(Saved entries)
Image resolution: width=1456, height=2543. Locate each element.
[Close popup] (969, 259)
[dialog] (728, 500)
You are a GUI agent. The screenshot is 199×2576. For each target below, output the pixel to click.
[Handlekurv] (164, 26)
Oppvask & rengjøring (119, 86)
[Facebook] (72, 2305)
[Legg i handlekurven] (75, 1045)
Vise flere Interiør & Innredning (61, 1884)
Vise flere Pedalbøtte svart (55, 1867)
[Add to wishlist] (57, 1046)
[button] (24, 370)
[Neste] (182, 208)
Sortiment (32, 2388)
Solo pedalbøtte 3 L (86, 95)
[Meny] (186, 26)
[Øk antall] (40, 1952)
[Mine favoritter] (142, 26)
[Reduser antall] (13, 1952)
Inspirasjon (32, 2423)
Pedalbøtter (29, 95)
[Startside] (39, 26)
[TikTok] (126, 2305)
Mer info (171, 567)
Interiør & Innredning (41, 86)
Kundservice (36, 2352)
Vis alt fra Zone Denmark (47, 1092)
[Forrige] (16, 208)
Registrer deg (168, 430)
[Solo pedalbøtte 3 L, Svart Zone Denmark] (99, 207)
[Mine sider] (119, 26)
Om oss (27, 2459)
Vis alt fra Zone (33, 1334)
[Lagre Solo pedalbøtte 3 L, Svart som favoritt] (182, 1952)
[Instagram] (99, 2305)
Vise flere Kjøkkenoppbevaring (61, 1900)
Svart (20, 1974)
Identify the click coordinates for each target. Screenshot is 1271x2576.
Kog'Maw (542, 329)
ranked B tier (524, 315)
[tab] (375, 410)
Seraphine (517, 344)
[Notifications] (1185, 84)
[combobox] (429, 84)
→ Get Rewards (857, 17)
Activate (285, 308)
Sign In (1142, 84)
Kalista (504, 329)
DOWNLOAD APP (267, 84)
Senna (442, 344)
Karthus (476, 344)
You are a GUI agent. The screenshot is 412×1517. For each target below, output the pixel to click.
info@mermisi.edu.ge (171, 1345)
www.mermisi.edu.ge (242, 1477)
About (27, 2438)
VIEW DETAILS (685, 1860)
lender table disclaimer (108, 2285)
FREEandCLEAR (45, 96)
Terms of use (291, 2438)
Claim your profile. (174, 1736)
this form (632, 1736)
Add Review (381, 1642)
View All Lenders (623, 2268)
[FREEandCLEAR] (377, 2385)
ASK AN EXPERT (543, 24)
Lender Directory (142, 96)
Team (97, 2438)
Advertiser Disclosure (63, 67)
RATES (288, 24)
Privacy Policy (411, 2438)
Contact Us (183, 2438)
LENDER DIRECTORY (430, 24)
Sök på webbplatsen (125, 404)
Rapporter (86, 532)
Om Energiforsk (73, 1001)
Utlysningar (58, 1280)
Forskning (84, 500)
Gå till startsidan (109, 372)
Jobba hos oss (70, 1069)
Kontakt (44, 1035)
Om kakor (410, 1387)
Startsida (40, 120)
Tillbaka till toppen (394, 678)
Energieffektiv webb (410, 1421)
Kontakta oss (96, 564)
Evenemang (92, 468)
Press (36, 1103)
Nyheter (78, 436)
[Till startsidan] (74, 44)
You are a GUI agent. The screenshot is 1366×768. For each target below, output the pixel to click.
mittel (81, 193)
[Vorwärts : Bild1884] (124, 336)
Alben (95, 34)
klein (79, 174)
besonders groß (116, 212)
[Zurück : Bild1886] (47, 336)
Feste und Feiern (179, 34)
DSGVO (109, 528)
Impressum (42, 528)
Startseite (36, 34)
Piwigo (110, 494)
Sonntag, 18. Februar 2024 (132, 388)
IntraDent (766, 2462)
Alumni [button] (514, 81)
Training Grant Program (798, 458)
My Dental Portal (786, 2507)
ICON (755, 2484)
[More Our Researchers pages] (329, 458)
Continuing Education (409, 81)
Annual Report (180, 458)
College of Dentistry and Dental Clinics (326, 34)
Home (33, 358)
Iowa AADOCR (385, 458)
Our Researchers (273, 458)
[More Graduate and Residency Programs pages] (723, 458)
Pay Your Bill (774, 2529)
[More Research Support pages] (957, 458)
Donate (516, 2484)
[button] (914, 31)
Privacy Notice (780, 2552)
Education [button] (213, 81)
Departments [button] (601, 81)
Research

> _What the exercise asks_
With the line that contains "RATES (288, 24)" as your start, reproduce the data above exactly through its last line, and nothing before that start.

> _Output of the task_
RATES (288, 24)
Privacy Policy (411, 2438)
Contact Us (183, 2438)
LENDER DIRECTORY (430, 24)
Sök på webbplatsen (125, 404)
Rapporter (86, 532)
Om Energiforsk (73, 1001)
Utlysningar (58, 1280)
Forskning (84, 500)
Gå till startsidan (109, 372)
Jobba hos oss (70, 1069)
Kontakt (44, 1035)
Om kakor (410, 1387)
Startsida (40, 120)
Tillbaka till toppen (394, 678)
Energieffektiv webb (410, 1421)
Kontakta oss (96, 564)
Evenemang (92, 468)
Press (36, 1103)
Nyheter (78, 436)
[Till startsidan] (74, 44)
You are a GUI agent. The screenshot is 1366×768. For each target below, output the pixel to click.
mittel (81, 193)
[Vorwärts : Bild1884] (124, 336)
Alben (95, 34)
klein (79, 174)
besonders groß (116, 212)
[Zurück : Bild1886] (47, 336)
Feste und Feiern (179, 34)
DSGVO (109, 528)
Impressum (42, 528)
Startseite (36, 34)
Piwigo (110, 494)
Sonntag, 18. Februar 2024 (132, 388)
IntraDent (766, 2462)
Alumni [button] (514, 81)
Training Grant Program (798, 458)
My Dental Portal (786, 2507)
ICON (755, 2484)
[More Our Researchers pages] (329, 458)
Continuing Education (409, 81)
Annual Report (180, 458)
College of Dentistry and Dental Clinics (326, 34)
Home (33, 358)
Iowa AADOCR (385, 458)
Our Researchers (273, 458)
[More Graduate and Residency Programs pages] (723, 458)
Pay Your Bill (774, 2529)
[More Research Support pages] (957, 458)
Donate (516, 2484)
[button] (914, 31)
Privacy Notice (780, 2552)
Education [button] (213, 81)
Departments [button] (601, 81)
Research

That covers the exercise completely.